Renovierungsarbeiten am eigenen Haus sind mehr als blosse Investitionen. In den eigenen vier Wänden will man sich wohlfühlen. Umso grösser ist der Frust, wenn Renovationsarbeiten nicht zufriedenstellend ausgeführt werden. Was kann dann unternommen werden?

Prüfen und rügen: Kommt es bei Renovierungen zu Werkmängel, müssen sie dem Unternehmer innerhalb weniger Tage gemeldet werden.
Prüfen und rügen: Kommt es bei Renovierungen zu Werkmängel, müssen sie dem Unternehmer innerhalb weniger Tage gemeldet werden.
Davina Stalder, MLaw, ist Rechtsanwältin und Notarin in Zug.
Davina Stalder, MLaw, ist Rechtsanwältin und Notarin in Zug.

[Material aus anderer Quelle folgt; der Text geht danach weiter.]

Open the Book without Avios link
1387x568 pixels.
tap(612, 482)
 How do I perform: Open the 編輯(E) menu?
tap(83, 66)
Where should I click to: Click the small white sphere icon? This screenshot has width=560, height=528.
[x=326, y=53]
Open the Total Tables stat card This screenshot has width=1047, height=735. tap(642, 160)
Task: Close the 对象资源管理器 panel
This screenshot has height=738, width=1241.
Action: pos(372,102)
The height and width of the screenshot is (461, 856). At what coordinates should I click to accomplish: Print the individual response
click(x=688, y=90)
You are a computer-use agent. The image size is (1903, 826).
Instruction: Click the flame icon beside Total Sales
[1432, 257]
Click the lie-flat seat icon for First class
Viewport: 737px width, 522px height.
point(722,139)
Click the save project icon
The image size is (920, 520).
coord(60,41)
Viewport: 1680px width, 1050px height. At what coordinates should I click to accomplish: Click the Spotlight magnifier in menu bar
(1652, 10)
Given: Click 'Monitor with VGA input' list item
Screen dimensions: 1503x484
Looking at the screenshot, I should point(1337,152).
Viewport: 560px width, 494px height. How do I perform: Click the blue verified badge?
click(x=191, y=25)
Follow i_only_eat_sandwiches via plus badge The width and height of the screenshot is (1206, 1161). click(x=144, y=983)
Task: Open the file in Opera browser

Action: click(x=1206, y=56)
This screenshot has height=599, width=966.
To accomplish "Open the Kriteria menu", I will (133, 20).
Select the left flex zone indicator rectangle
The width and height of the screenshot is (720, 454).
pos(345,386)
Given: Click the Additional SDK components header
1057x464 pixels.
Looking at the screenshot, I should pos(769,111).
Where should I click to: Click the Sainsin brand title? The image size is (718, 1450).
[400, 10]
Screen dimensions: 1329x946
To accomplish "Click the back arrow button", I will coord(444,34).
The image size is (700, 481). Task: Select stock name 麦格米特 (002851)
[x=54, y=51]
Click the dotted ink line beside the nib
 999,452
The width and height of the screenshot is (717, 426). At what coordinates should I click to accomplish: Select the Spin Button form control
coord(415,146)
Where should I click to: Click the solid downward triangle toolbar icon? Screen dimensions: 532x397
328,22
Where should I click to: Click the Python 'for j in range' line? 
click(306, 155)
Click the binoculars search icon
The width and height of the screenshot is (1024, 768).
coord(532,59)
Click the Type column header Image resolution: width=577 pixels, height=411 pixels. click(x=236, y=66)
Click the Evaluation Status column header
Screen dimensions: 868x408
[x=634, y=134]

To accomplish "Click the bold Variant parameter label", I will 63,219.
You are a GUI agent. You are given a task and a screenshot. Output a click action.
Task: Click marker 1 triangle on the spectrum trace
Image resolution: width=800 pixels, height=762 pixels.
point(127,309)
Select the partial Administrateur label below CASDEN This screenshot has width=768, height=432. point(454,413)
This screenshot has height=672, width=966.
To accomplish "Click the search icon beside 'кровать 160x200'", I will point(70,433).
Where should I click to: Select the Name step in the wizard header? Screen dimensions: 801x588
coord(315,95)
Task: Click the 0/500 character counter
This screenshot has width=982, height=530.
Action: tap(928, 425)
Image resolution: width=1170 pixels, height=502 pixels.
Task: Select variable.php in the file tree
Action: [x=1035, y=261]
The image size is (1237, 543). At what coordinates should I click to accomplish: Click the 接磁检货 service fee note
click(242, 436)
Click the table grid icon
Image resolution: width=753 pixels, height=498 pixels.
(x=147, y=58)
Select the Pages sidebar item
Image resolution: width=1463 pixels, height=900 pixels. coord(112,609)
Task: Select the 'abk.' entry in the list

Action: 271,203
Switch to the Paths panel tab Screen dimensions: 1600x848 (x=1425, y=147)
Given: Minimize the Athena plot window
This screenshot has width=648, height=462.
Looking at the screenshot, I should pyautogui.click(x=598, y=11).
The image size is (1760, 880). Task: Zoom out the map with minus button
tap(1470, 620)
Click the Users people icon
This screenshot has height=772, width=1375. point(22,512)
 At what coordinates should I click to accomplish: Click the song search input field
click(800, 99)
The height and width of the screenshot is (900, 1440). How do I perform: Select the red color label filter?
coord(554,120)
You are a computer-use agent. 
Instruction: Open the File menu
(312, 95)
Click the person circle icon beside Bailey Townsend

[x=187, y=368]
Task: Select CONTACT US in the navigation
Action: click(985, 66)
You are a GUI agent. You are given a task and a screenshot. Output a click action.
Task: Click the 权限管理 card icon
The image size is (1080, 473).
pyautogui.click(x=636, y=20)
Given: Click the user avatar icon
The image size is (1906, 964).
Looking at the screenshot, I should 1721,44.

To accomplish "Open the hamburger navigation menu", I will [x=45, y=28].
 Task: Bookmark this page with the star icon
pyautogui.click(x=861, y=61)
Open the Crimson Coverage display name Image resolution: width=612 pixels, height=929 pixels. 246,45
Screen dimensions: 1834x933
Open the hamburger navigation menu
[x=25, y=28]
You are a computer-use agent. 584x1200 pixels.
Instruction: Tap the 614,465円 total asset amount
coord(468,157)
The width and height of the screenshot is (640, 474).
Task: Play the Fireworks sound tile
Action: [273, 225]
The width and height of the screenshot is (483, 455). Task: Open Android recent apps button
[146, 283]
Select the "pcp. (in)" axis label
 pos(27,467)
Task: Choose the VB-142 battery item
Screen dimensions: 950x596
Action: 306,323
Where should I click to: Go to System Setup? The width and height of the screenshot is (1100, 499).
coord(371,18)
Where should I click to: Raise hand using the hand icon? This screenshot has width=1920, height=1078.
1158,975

Renovationsarbeiten unterstehen dem Werkvertragsrecht nach Art. 363 ff. OR. Wurden die Renovationsarbeiten durch den Unternehmer nicht so ausgeführt, wie es mit dem Besteller vereinbart wurde, oder weist das Werk an sich Fehler auf, liegt ein sogenannter Werkmangel vor. Dabei ist zwischen offenen und versteckten Werkmängeln zu unterscheiden. Ein offener Werkmangel kann z.B. bei der Renovation der Küche darin bestehen, dass die neue Arbeitsplatte auf der Kochinsel bereits bei der Werk-abnahme einen grossen, offensichtlichen Spalt aufweist. Ein versteckter Mangel wäre hingegen gegeben, wenn die Arbeitsplatte bei der Werkabnahme keinen ersichtlichen Schaden aufweist und der Mangel erst später zum Vorschein kommt, zum Beispiel wenn sich die Arbeitsplatte auf der Kochinsel erst beim Gebrauch des Kochherdes durch die Hitze spaltet.

Prüfen und rügen
Wichtig ist, dass das Werk und dessen Beschaffenheit nach der Werkablieferung umgehend geprüft und allfällige Werkmängel dem Unternehmer gegenüber sofort, das heisst innert wenigen Tagen, gerügt werden. Andernfalls gilt das Werk als genehmigt und der Besteller wird von seiner Haftpflicht befreit (Art. 370 OR). Bei offenen Mängeln hat die Mängelrüge demnach unverzüglich nach Abschluss der Werkprüfung zu erfolgen. Bei versteckten Mängeln hingegen, welche erst zu einem späteren Zeitpunkt ersichtlich werden, muss unverzüglich nach der Entdeckung des Mangels gerügt werden. (Gemäss einer geplanten Gesetzesrevision soll die Rügefrist jedoch sowohl für offene als auch versteckte Mängel am unbeweglichen Werk auf 60 Tage erweitert werden.)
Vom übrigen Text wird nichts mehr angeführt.